Put the entries from the line containing "What do you see at coordinates (718, 37)" through the line containing "News is located at coordinates (516, 162)." into a numbered list, leaving out any blank lines.
___ Provided records
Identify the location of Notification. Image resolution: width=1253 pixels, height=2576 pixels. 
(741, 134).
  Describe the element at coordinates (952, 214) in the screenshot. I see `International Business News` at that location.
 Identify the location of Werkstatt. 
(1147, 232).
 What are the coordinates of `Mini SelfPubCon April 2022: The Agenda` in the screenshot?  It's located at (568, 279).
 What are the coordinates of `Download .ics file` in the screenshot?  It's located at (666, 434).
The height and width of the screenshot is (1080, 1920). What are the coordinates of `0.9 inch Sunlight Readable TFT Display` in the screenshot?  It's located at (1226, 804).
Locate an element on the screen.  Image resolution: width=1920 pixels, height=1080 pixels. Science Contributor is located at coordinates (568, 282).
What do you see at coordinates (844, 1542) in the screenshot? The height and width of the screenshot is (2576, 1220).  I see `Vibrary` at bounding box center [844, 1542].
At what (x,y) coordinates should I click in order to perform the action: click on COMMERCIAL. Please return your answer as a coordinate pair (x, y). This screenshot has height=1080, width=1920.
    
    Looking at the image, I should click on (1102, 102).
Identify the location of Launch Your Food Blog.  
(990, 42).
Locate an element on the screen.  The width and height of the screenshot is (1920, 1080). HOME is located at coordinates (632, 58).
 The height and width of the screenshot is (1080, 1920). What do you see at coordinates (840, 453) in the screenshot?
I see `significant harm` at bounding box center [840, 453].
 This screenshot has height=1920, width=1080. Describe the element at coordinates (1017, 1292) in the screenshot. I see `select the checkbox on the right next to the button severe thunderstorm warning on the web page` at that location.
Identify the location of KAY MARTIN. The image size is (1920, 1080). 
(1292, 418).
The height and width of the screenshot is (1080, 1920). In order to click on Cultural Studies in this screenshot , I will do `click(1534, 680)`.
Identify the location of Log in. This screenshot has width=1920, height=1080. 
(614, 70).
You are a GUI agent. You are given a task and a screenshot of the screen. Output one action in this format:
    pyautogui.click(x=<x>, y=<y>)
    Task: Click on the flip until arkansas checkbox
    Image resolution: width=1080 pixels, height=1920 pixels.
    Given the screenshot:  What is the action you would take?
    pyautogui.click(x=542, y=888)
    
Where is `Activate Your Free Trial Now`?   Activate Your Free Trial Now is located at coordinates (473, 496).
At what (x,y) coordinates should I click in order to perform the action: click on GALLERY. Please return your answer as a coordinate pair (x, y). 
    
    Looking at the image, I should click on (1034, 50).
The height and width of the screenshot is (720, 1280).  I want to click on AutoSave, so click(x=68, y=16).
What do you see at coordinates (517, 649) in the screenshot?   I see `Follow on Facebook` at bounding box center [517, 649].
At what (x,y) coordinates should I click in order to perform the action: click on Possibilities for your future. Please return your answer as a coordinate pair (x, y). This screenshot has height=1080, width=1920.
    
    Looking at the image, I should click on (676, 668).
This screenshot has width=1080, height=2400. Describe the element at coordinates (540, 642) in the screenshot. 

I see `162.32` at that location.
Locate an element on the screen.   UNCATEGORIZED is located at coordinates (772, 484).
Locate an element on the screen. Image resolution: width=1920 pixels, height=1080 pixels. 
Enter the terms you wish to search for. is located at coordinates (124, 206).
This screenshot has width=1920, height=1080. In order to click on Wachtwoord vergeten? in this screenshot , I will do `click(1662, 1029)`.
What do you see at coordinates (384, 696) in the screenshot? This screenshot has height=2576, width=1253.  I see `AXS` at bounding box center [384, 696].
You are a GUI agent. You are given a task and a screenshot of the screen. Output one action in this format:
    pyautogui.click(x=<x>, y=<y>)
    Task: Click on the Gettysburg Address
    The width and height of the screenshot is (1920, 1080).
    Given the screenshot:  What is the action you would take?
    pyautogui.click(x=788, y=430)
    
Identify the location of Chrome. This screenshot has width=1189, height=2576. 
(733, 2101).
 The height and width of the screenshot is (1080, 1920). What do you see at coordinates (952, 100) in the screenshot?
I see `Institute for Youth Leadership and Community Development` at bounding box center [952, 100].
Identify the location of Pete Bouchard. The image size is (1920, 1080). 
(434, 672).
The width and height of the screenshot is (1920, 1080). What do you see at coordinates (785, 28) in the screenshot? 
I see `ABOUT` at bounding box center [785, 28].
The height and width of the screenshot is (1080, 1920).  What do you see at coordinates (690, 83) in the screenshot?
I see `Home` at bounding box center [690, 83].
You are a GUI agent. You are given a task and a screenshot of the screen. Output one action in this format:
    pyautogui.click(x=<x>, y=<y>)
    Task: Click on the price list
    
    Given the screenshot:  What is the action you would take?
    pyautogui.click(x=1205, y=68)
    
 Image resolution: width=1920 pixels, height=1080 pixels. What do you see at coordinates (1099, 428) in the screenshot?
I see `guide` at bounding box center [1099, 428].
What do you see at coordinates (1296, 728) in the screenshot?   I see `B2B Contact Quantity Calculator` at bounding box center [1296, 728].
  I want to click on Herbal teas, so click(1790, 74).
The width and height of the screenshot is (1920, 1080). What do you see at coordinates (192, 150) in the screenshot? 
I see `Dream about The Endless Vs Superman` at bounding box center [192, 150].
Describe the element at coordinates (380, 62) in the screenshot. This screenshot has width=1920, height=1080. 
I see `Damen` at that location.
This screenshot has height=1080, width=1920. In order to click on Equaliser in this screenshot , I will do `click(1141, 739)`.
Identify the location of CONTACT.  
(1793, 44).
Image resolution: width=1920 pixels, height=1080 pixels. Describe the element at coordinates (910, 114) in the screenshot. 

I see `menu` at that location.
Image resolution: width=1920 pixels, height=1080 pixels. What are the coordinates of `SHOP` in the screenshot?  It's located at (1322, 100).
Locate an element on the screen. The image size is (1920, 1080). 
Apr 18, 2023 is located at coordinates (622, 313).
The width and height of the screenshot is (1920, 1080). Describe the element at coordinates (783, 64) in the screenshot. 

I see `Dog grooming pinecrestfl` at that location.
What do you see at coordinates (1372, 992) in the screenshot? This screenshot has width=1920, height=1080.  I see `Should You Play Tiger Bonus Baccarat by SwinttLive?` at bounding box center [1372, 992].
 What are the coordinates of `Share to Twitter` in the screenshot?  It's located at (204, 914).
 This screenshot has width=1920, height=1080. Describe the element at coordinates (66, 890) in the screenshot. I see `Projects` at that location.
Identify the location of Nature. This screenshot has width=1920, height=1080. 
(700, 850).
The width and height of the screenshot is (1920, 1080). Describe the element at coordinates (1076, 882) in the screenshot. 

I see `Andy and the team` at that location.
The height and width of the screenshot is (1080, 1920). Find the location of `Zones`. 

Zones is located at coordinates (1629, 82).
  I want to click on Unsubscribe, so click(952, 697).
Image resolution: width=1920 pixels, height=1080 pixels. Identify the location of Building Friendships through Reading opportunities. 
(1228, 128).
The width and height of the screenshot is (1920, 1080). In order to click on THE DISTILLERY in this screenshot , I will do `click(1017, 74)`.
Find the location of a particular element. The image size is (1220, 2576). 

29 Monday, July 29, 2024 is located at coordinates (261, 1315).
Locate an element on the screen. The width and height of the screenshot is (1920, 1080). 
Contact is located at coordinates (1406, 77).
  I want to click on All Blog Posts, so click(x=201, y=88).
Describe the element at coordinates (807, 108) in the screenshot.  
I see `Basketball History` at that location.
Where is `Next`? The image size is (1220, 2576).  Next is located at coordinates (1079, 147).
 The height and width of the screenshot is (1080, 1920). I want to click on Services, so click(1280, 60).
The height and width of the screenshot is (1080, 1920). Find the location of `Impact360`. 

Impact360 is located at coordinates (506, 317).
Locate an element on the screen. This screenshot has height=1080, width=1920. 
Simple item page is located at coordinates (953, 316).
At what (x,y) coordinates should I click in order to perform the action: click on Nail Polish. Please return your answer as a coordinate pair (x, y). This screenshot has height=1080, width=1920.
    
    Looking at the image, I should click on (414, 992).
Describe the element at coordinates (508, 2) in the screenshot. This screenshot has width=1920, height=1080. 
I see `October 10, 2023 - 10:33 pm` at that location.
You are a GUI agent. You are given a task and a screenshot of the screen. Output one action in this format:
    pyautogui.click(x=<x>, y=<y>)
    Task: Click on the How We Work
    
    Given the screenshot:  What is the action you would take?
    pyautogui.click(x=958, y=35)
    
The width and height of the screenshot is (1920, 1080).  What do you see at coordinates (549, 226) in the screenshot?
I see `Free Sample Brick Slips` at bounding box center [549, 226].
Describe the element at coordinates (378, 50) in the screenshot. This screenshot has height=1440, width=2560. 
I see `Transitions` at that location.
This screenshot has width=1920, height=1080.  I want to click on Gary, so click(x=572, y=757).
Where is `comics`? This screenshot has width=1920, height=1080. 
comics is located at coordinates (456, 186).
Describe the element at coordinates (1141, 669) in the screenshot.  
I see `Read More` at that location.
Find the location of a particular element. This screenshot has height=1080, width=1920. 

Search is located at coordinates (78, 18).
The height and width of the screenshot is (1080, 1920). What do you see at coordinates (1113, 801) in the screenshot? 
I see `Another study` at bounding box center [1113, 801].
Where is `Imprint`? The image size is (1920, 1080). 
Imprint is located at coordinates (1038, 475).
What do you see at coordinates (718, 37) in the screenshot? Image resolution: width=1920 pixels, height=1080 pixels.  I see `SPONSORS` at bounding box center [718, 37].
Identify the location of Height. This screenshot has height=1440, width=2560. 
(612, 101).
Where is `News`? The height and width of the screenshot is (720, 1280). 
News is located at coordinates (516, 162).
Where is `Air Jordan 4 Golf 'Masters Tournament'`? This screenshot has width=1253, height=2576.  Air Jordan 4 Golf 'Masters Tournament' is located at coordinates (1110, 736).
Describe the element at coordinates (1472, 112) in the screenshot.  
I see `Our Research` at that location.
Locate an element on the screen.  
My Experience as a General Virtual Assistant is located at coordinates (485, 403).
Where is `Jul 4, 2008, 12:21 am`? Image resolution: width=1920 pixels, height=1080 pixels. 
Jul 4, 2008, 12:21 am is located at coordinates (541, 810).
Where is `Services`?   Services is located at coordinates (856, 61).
______
**Answer to this exercise:**
1. What do you see at coordinates (718, 37) in the screenshot? Image resolution: width=1920 pixels, height=1080 pixels.  I see `SPONSORS` at bounding box center [718, 37].
2. Identify the location of Height. This screenshot has height=1440, width=2560. 
3. (612, 101).
4. Where is `News`? The height and width of the screenshot is (720, 1280). 
5. News is located at coordinates (516, 162).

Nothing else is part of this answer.